Task objective
Exactly as they appear, print the line with "Task: Click 'Langkah 1 dari 5' step label" and each line after it through the end of the entries below; leave out pictures.
───
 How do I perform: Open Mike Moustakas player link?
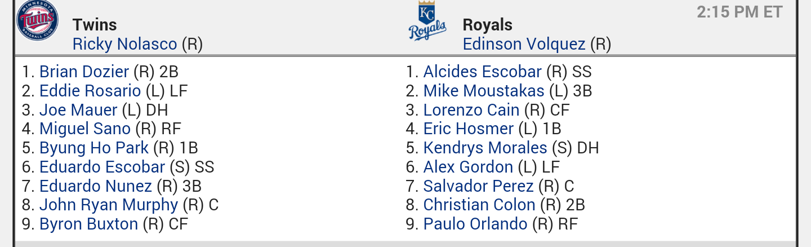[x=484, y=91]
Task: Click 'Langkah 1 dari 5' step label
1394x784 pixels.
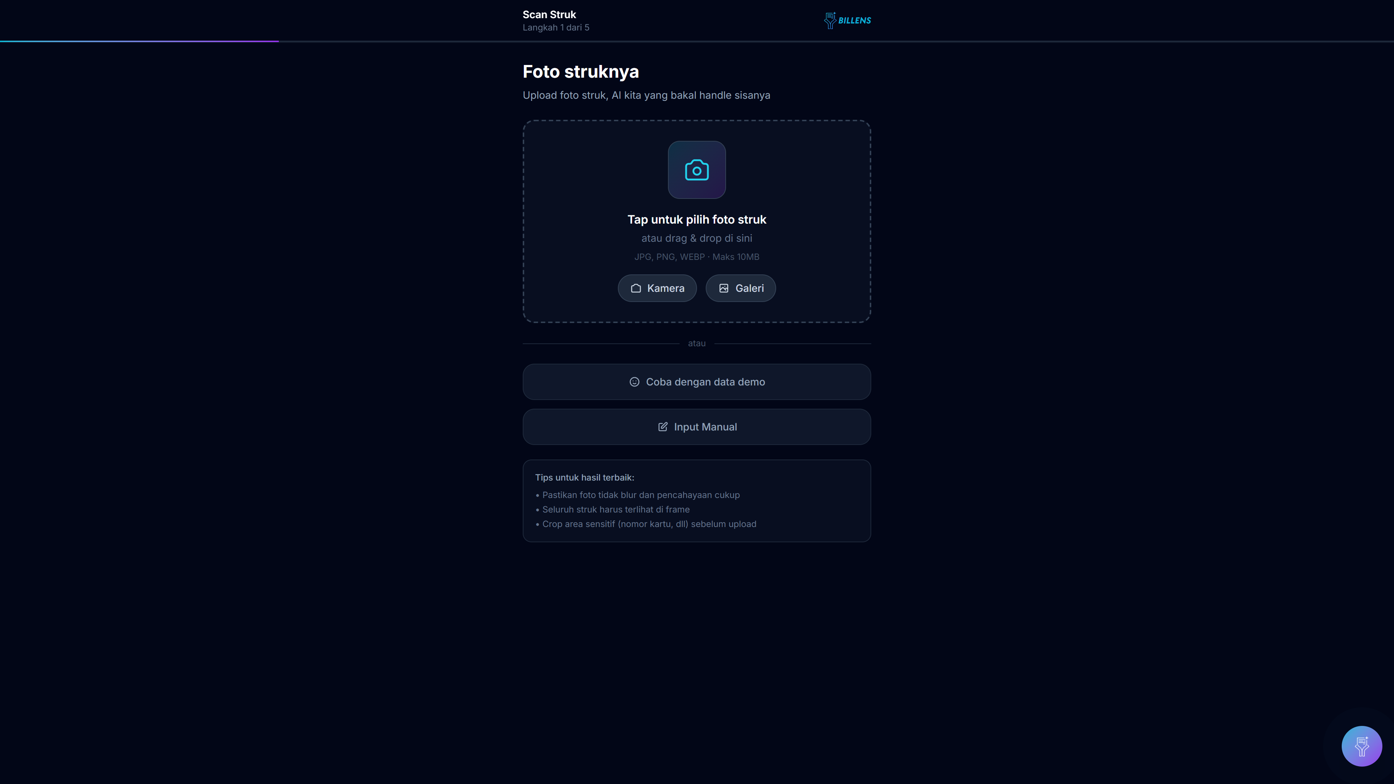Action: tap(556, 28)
───
Result of the exercise
Task: Click 'Langkah 1 dari 5' step label
1394x784 pixels.
Action: tap(556, 28)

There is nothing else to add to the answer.